Processing Trade-offs
The evaluation highlighted speed vs. accuracy trade-offs: EasyOCR (GPU) provided the fastest processing, while GOT_OCR balanced accuracy and robustness. This hybrid approach informed production recommendations. Supporting this adaptability, the delivery team absorbed 20–25% unplanned feature scope with only a 10% delay to planned deliverables, proving the process could handle unexpected demands without disruption.
Technical Roadmap
Opportunities were identified for production scaling, including hyperparameter optimization, expanded datasets, preprocessing refinements, and testing under broader conditions. Execution of this roadmap was supported by improved delivery velocity: average cycle time dropped from 18 days to 13 days, and sprint completion rates consistently exceeded 95% within 13 days across six sprints.
Project Validation
The fixed-cost PoC validated both technical feasibility and delivery capability. Robust collaboration between backend and frontend teams reduced blockers by ~70% compared to the prior quarter, while resource adaptability improved by 80%, ensuring reassignments and onboarding did not affect outcomes. The project not only confirmed technical viability but also demonstrated a scalable, resilient delivery framework.
The Proof of Concept with CENTEGIX demonstrated both the technical and operational viability of automating driver’s license data extraction with AI-powered solutions. By combining advanced object detection and OCR techniques, the project achieved over 80% accuracy in both field detection and text extraction, validating that automation could meet the customer’s operational requirements.
Beyond technical performance, the engagement also proved the strength of Azumo’s delivery model. High planning accuracy, rapid sprint completion rates, and effective cross-team collaboration ensured milestones were consistently met without disruption — even when scope changes arose. This reliability gave CENTEGIX confidence that a production-scale deployment would not only meet accuracy and speed requirements but also be supported by a scalable and resilient delivery framework.

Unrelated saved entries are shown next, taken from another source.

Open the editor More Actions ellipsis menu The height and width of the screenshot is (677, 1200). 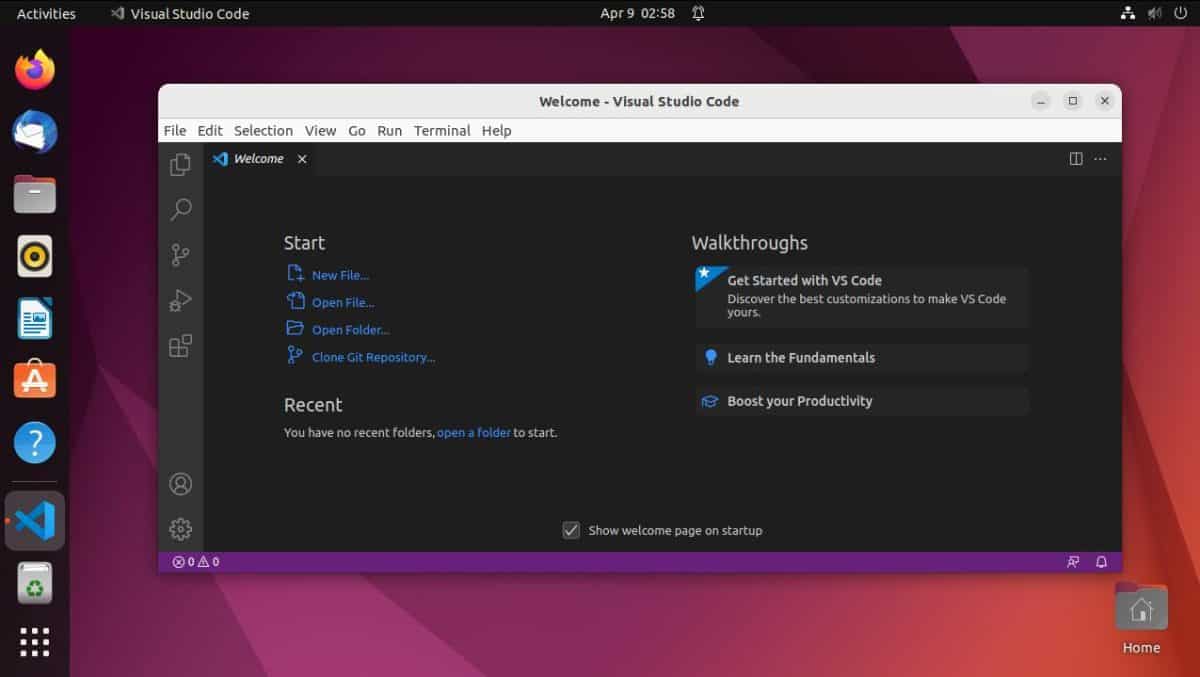[x=1100, y=158]

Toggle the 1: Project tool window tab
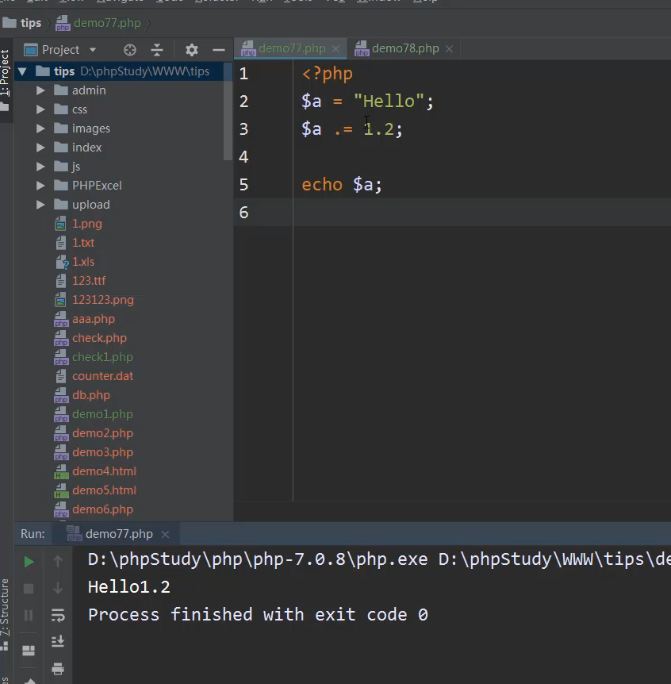coord(6,75)
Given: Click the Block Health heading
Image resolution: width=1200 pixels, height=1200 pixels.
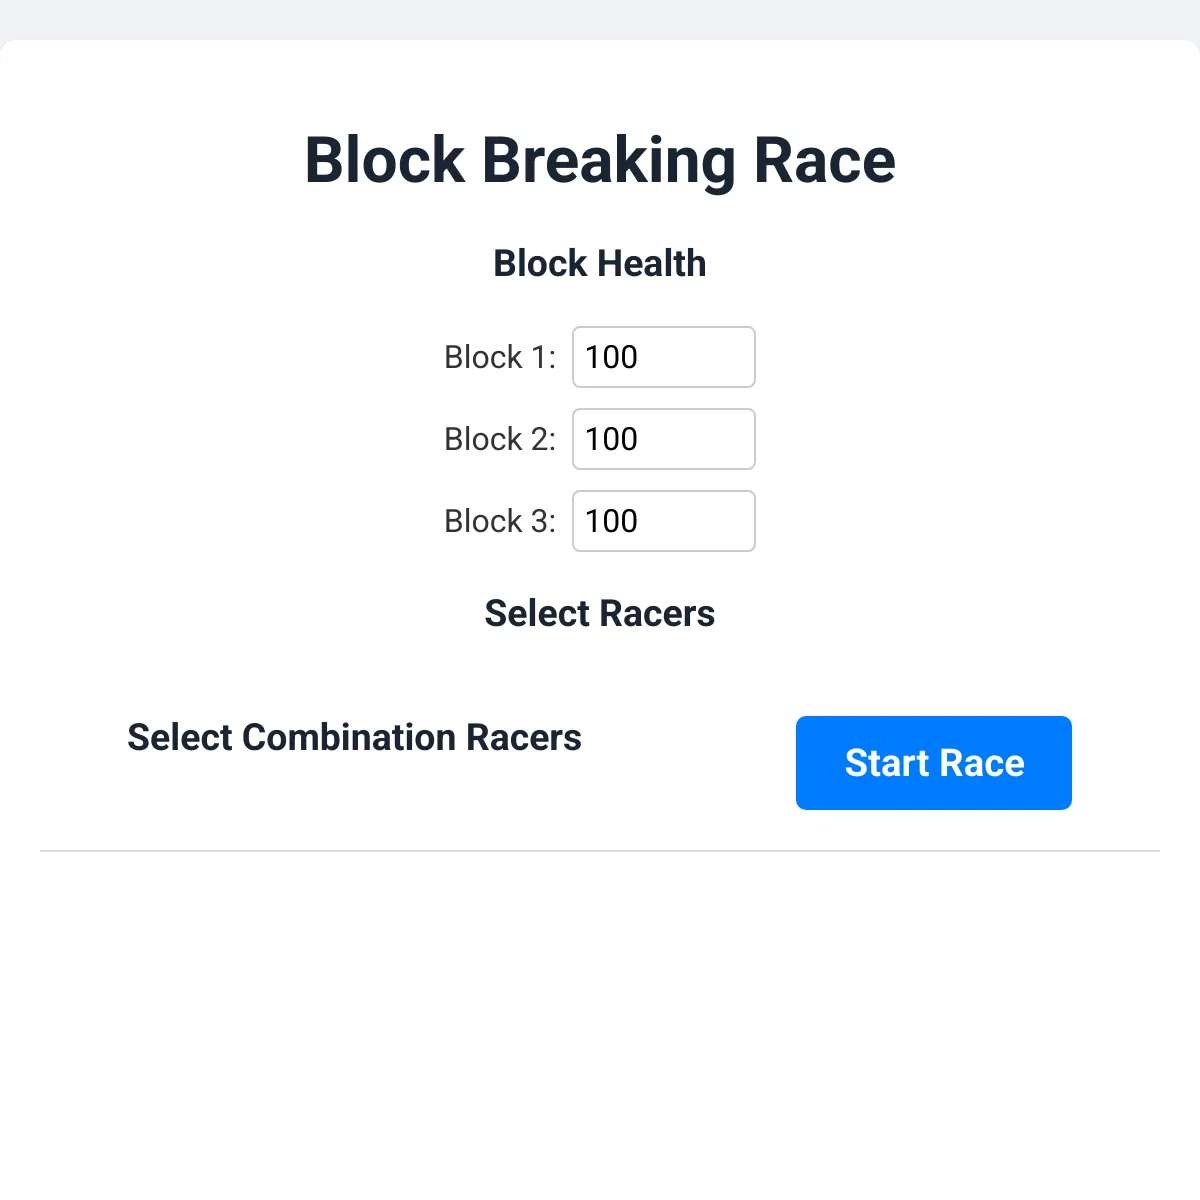Looking at the screenshot, I should (x=599, y=263).
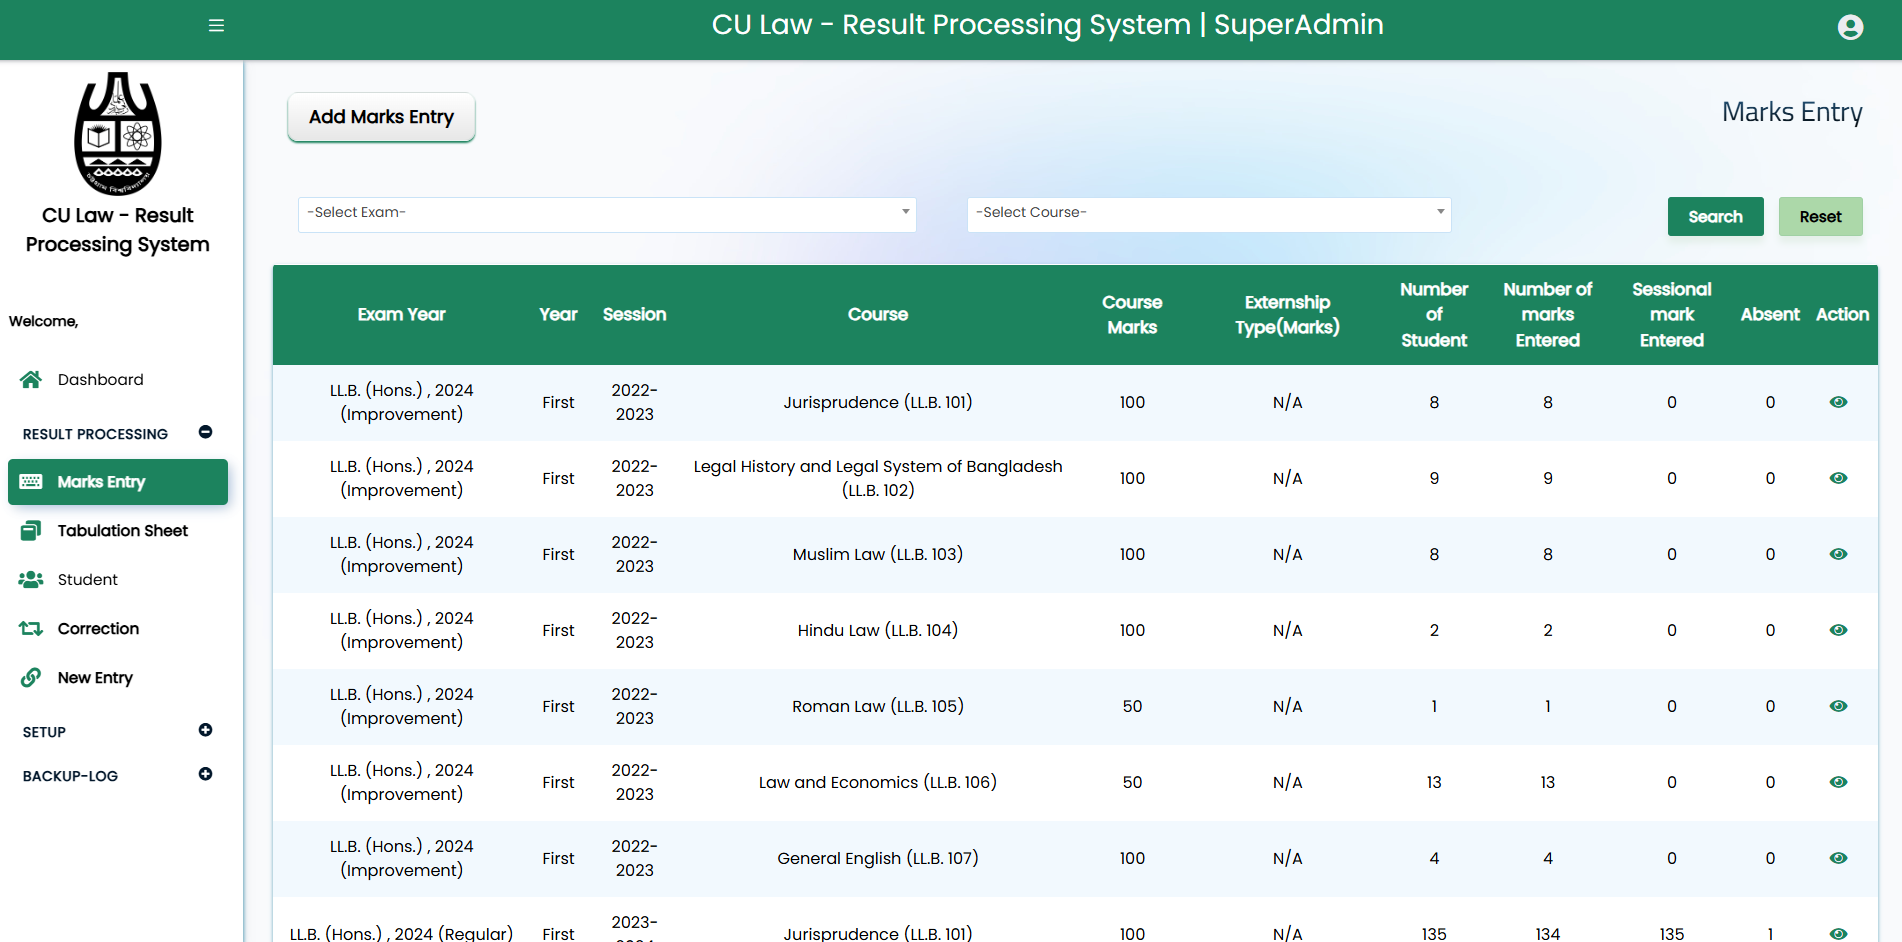
Task: Open the Select Course dropdown
Action: point(1208,214)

Most importantly, the project eliminated uncertainty. With a fixed-cost PoC approach, CENTEGIX was able to evaluate feasibility, validate performance metrics, and identify a clear technical roadmap for production — all within budget and timeline constraints. The result was a trusted partnership and a foundation for advancing toward full-scale implementation of AI-driven automation in their visitor management workflows.